— Your goal —
Render the data from the line containing "This screenshot has" through the end of the data as a JSON list of strings, one string per line, with blank lines omitted and both ends included. Leave the pictures out.

— Data provided —
--------------------------------

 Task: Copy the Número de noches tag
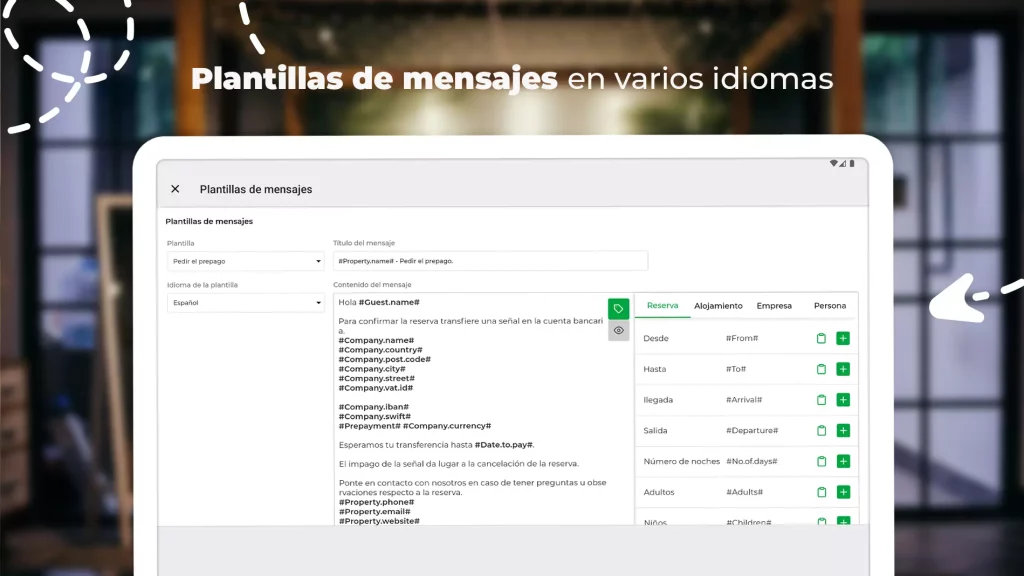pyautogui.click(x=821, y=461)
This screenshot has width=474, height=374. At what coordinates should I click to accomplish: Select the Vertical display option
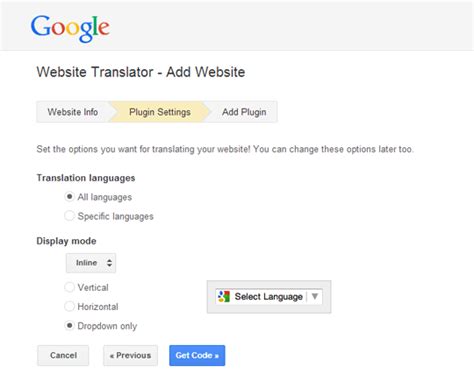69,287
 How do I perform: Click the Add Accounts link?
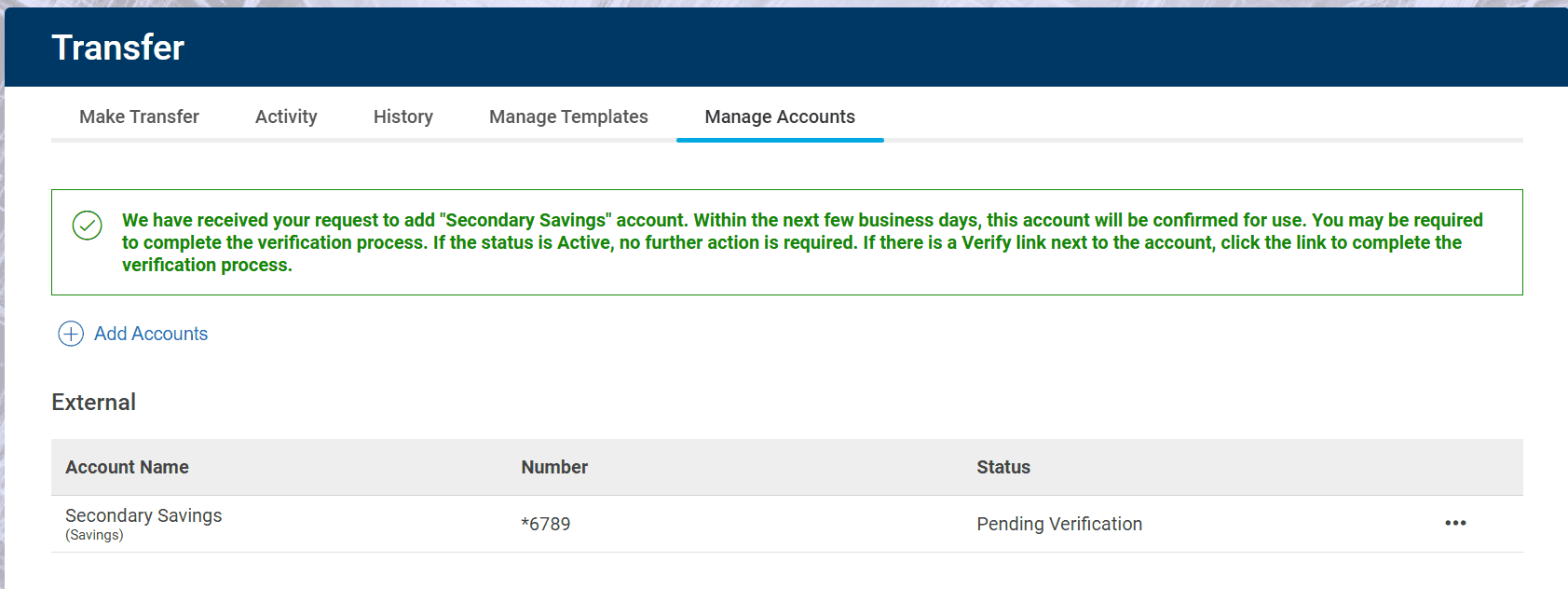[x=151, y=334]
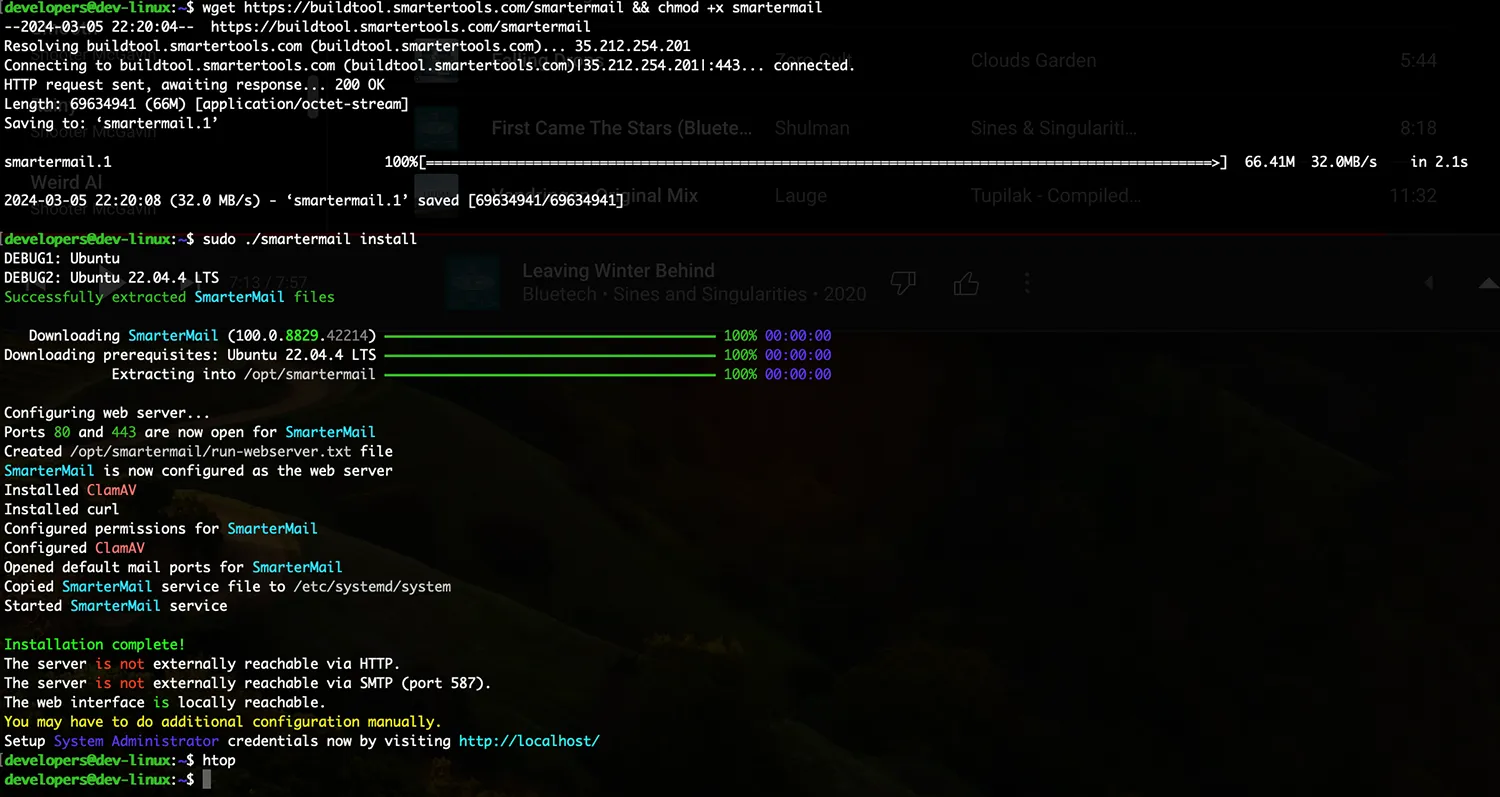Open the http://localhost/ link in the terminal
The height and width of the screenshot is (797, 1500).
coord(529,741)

--------------------------------

— Result below —
[
  "This screenshot has width=474, height=374. At what coordinates should I click to accomplish: Select the Vertical display option",
  "69,287",
  " How do I perform: Click the Add Accounts link?",
  "[x=151, y=334]",
  "Open the http://localhost/ link in the terminal",
  "The height and width of the screenshot is (797, 1500).",
  "coord(529,741)"
]